Antimicrobial Resistance & Other Adverse Consequences
Prophylactic antibiotics are not recommended for most travelers. Prophylactic antibiotics afford no protection against nonbacterial pathogens and can remove normally protective microflora from the bowel, increasing the risk for infection with resistant bacterial pathogens. Travelers can become colonized with extended-spectrum β-lactamase-producing Enterobacteriaceae (ESBL-PE), a risk that is increased by exposure to antibiotics while abroad (see Sec 2, Ch. 17, . . . perspectives: Antibiotics in Travelers’ Diarrhea—Balancing Benefit & Risk, and Sec. 11, Ch. 5, Antimicrobial Resistance).

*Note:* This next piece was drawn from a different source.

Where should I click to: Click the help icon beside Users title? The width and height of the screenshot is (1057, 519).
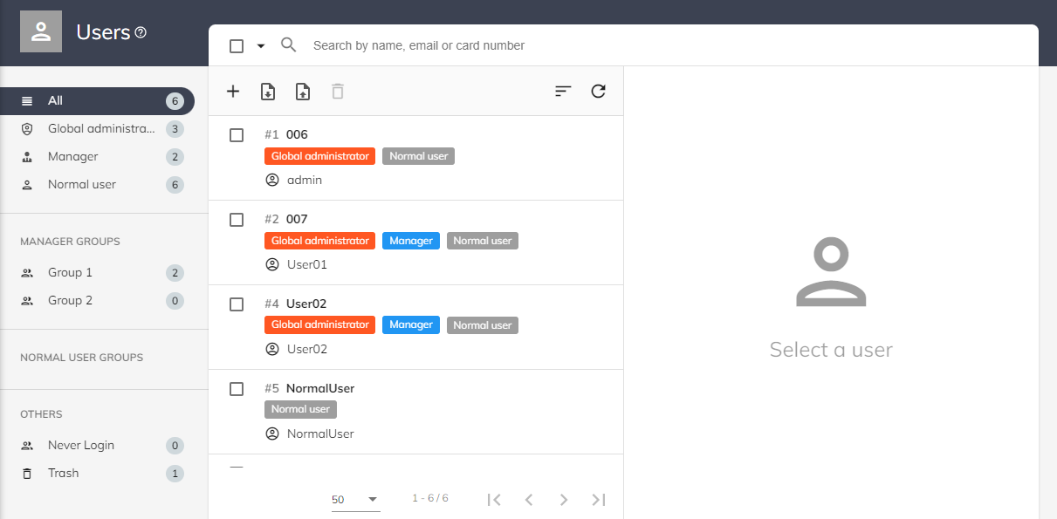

Use of prophylactic antibiotics limits therapeutic options if TD occurs; a traveler relying on prophylactic antibiotics will need to carry an alternative antibiotic to use if severe diarrhea develops. Additionally, use of antibiotics has been associated with allergic and other adverse reactions.
Treatment
Antibiotics
The effectiveness of a particular antimicrobial drug depends on the etiologic agent and its antibiotic sensitivity (Table 2-09). If tolerated, single-dose regimens are equivalent to multidose regimens and might be more convenient for the traveler.
Azithromycin
Azithromycin is an alternative to fluoroquinolones (see below), although enteropathogens with decreased azithromycin susceptibility have been documented in several countries. The simplest azithromycin treatment regimen is a single dose of 1,000 mg, but side effects (mainly nausea) can limit the acceptability of this large dose; taking the medication as 2 divided doses on the same day can help.
Fluoroquinolones
Fluoroquinolones (e.g., ciprofloxacin, levofloxacin) have traditionally been the first-line antibiotics for empiric therapy of TD or to treat specific bacterial pathogens. Increasing microbial resistance to fluoroquinolones, however, especially among Campylobacter isolates, limits their usefulness in many destinations, particularly South and Southeast Asia, where both Campylobacter infection and fluoroquinolone resistance are prevalent. Increasing fluoroquinolone resistance has been reported from other destinations and in other bacterial pathogens, including in Salmonella and Shigella. Furthermore, fluoroquinolones now carry a black box warning from the FDA regarding multiple adverse reactions including aortic tears, hypoglycemia, mental health side effects, and tendinitis and tendon rupture.
Rifamycins
Rifamycin SV
A new therapeutic option is rifamycin SV, approved by the FDA in November 2018 to treat TD caused by noninvasive strains of E. coli in adults. Rifamycin SV is a nonabsorbable antibiotic in the ansamycin class of antibacterial drugs formulated with an enteric coating that targets delivery of the drug to the distal small bowel and colon. Two randomized clinical trials showed that rifamycin SV was superior to placebo and non-inferior to ciprofloxacin in the treatment of TD. As with rifaximin (see below), travelers would need to carry a separate antibiotic (e.g., azithromycin) in case of infection due to an invasive pathogen.
Rifaximin
Rifaximin has been approved to treat TD caused by noninvasive strains of E. coli. Since travelers likely cannot distinguish between invasive and noninvasive diarrhea, however, and since they would have to carry a backup drug in the event of invasive diarrhea, the overall usefulness of rifaximin as empiric self-treatment remains undetermined.